Mrs Nelson’s accusation comes after three other women detailed allegations of sexual assault by the conservative firebrand while they were teenagers in Alabama.
“I was determined that I was not going to allow him to force me to have sex with him,” Mrs Nelson tearfully told reporters in New York, describing how he allegedly drove her to the back of the restaurant car park.
“I was terrified. He was also trying to pull my shirt off. I thought he was going to rape me.
“I was twisting, and I was struggling and I was begging him to stop. I had tears running down my face.
“At some point he gave up and he then looked at me and he told me, ‘You’re just a child,’ and he said, ‘I am the district attorney of Etowah County and if you tell anyone about this no one will ever believe you”, Mrs Nelson said, adding that her neck was bruised in the struggle.
“He finally allowed me to open the door and I either fell out or he pushed me out.”
She added: “The passenger door was still open as he burned rubber, pulling away, leaving me laying there on this cold concrete in the dark.”
Mr Moore’s wife also vehemently denies the allegations, contending that her husband’s accusers are being paid.
Mr McConnell told reporters in his home state of Kentucky on Monday that party officials were considering whether another Republican could challenge Mr Moore in next month’s election, through a so-called write-in challenge.
He said Luther Strange, whom Mr Moore beat in the Republican primary earlier this year, was a possible option.
Senator Cory Gardner, the National Republican Senatorial Committee chairman, said of Mr Moore on Monday: “If he refuses to withdraw and wins, the Senate should vote to expel him, because he does not meet the ethical and moral requirements of the United States Senate.”
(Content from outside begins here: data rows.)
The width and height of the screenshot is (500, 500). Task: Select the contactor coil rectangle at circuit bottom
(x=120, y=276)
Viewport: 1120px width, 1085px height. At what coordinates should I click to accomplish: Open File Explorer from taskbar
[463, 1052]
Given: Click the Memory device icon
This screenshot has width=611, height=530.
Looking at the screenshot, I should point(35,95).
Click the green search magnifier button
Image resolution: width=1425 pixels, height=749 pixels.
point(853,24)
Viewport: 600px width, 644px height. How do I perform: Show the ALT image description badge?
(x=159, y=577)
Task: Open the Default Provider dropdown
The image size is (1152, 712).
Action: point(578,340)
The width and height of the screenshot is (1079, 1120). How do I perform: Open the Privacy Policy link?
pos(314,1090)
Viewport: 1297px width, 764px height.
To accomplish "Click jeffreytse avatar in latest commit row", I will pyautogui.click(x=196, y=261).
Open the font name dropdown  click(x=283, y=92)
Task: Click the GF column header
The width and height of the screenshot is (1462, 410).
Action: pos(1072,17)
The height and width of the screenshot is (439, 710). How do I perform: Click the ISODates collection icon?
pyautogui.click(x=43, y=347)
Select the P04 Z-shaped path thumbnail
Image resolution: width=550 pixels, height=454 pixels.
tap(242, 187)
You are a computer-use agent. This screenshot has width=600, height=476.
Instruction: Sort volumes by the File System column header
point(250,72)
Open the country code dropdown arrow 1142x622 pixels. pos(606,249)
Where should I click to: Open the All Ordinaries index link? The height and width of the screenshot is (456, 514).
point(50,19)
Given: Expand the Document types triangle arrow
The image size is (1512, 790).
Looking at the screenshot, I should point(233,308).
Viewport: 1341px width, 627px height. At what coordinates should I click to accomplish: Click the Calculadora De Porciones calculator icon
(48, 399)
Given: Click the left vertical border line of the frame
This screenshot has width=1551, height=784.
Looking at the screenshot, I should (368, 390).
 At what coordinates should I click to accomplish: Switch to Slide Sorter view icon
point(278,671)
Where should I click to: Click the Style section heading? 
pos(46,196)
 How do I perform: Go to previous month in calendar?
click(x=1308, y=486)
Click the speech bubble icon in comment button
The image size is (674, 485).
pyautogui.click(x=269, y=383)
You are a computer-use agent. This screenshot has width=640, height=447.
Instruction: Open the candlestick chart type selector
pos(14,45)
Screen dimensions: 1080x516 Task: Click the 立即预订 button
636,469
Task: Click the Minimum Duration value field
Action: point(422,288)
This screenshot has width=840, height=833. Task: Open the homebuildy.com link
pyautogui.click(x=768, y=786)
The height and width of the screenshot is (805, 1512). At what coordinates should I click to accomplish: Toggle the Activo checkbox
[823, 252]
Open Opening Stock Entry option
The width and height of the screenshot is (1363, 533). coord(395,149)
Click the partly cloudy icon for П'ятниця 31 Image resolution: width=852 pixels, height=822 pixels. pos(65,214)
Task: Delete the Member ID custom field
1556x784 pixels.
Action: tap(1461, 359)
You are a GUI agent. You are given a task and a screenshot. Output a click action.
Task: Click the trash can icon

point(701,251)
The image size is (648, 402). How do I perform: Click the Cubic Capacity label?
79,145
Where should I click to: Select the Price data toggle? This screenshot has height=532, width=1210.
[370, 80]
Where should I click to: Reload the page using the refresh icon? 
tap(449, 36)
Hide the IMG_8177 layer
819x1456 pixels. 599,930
Why can’t Republicans ditch Moore?
No matter what happens between now and the 12 December election, Mr Moore’s name will remain on the voters’ ballot, the Alabama secretary of state has confirmed.
Alabama law prohibits the replacement of a party candidate up to 76 days before the election.
However, voters are free to “write-in” any name they choose and the party might encourage support for another Republican candidate.
The state Republican party could also disqualify Mr Moore’s nomination, meaning that if he won the most votes he would still not be declared the winner.
Failing that, if Mr Moore won the election, the US Senate could vote to expel him by arguing that he lacked fitness to serve.
Last week’s Washington Post story quoted four women by name, including one who alleged Mr Moore initiated sexual contact with her when she was 14 – beneath the legal age of consent in Alabama – while he was a prosecutor in his 30s.
Mr Moore has said the Washington Post story is a fabricated smear by his political opponents, calling it “a prime example of fake news”.
Mr McConnell previously said Mr Moore should step aside only if the allegations were proven true.
But on Monday he said flatly: “I believe the women. Yes.”
Mr Moore hit back in a tweet: “The person who should step aside is @SenateMajLdr Mitch McConnell. He has failed conservatives and must be replaced. #DrainTheSwamp”.
He sent out a fundraising email with the subject line: “Mitch McConnell’s plot to destroy me.”
Mr Moore, an outspoken Christian conservative, had been a heavy favourite to win the 12 December election against Democrat Doug Jones.
But an opinion poll after the allegations surfaced suggested the race was tightening. Alabama has not elected a Democratic senator in a quarter of a century.